Methods: Primary aim of the CHALLENGE phase II trial is to determine pathological response rate (RR), evaluated with morphometry, of CTx +/- erlotinib and to correlate this with genetic tumor markers. This trial plans to recruit 116 pts with pathologically proven N2/N3 NSCLC. At mediastinoscopy or VATS, fresh lymph nodes and/or primary tumor samples are taken for microarray analysis and further tumor profiling. Pts are staged with CT, PET, and are induced for 6 weeks with erlotinib 150 mg/d p.o.. Erlotinib response is assessed by CT and PET. CT non-progressers receive combined erlotinib/CTx, CT-progressors only CTx (all pts 3 cycles of gemcitabine/cisplatin). After 3 cycles, pts are restaged by CT and PET and are evaluated for surgery. Resection specimens are studied morphometrically for pathologic response and are subjected to microarray analyses and further tumor profiling. Adjuvant radiotherapy and 1 year erlotinib maintenance therapy (in erlotinib responders) is given post-op.
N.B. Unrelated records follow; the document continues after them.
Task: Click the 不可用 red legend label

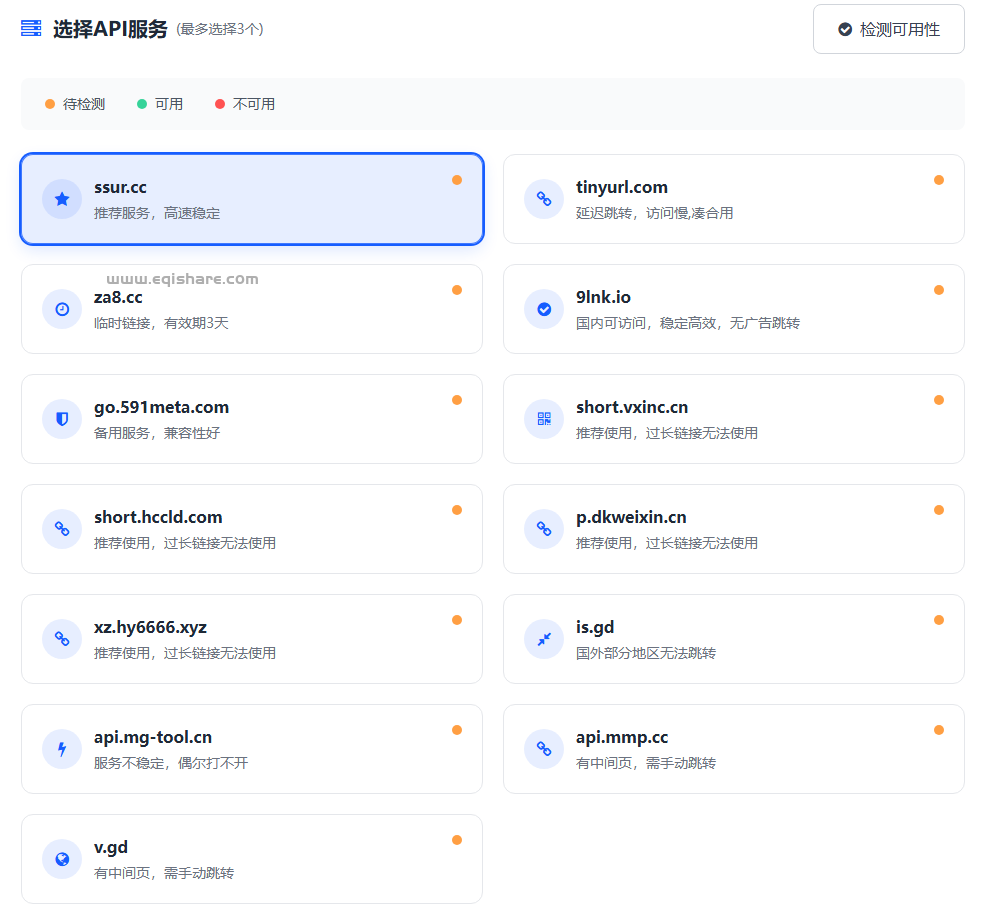Action: (253, 104)
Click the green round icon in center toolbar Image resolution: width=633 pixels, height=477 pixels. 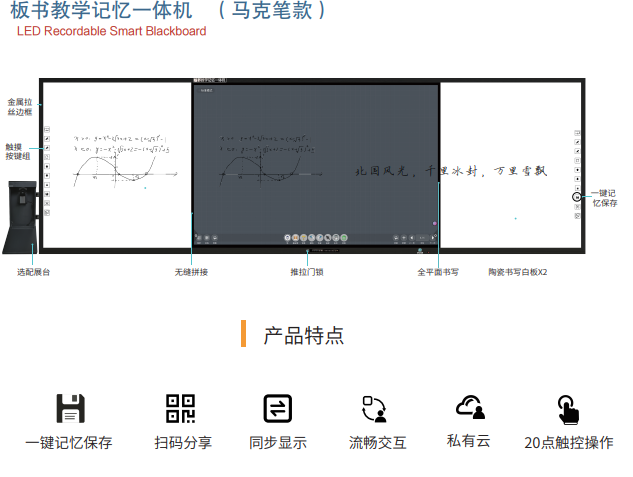click(x=343, y=238)
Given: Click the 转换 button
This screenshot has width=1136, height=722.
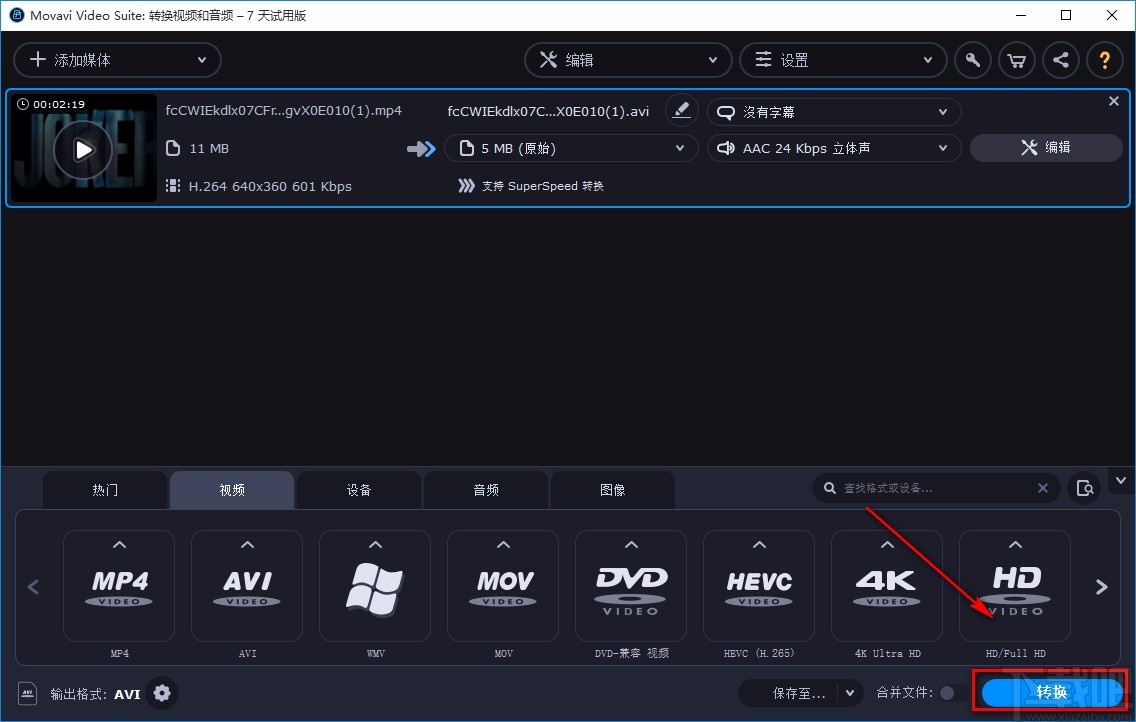Looking at the screenshot, I should 1049,691.
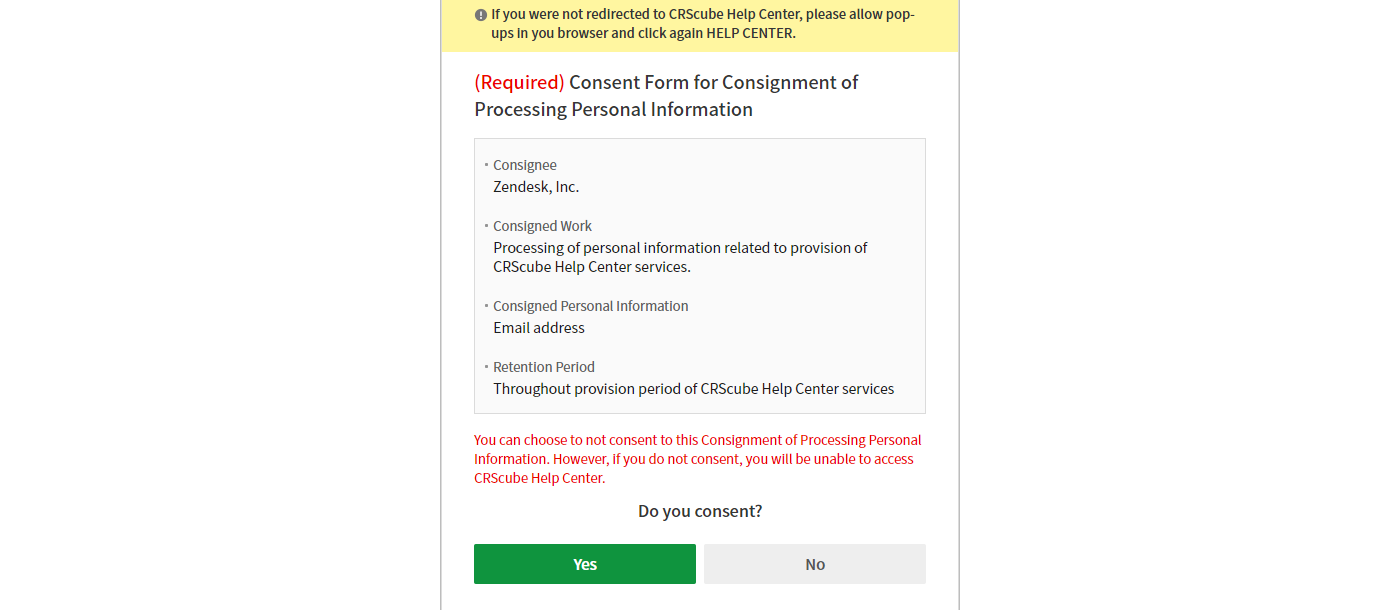
Task: Click the "Processing of personal information" description
Action: pyautogui.click(x=680, y=258)
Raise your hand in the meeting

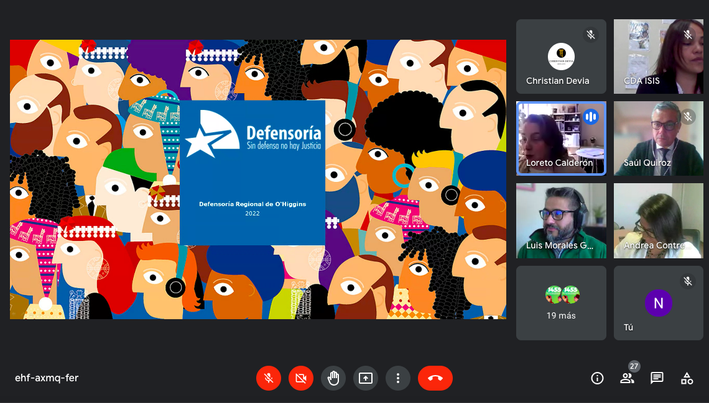tap(333, 378)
Results: As of yet, 14 pts have been screened, 7 cN2/N3 pts dropped out because of non-involved lymph nodes (5/7), lymph node without reach (1/7) and M1 status by PET (1/7). 7 pts were registered and started induction therapy with erlotinib. 7/7 pts are evaluable for erlotinib response assessment, 4/7 were erlotinib non-progressors in CT. 7/7 pts have been resected, 3 after erlotinib-erlotinib/CTx, 4 after erlotinib-CTx, 6/7 R0 and good morphometric tumor regression, 1/7 R1. No significant toxicity necessitating dose reduction was observed.

Conclusions: This is the first prospective tumor profiling study in NSCLC III where material is ascertained before induction therapy. Tumor profiling data as well as imaging and metabolic response data after erlotinib therapy might have the potential to identify further subgroups benefiting from EGF-R inhibitor therapy.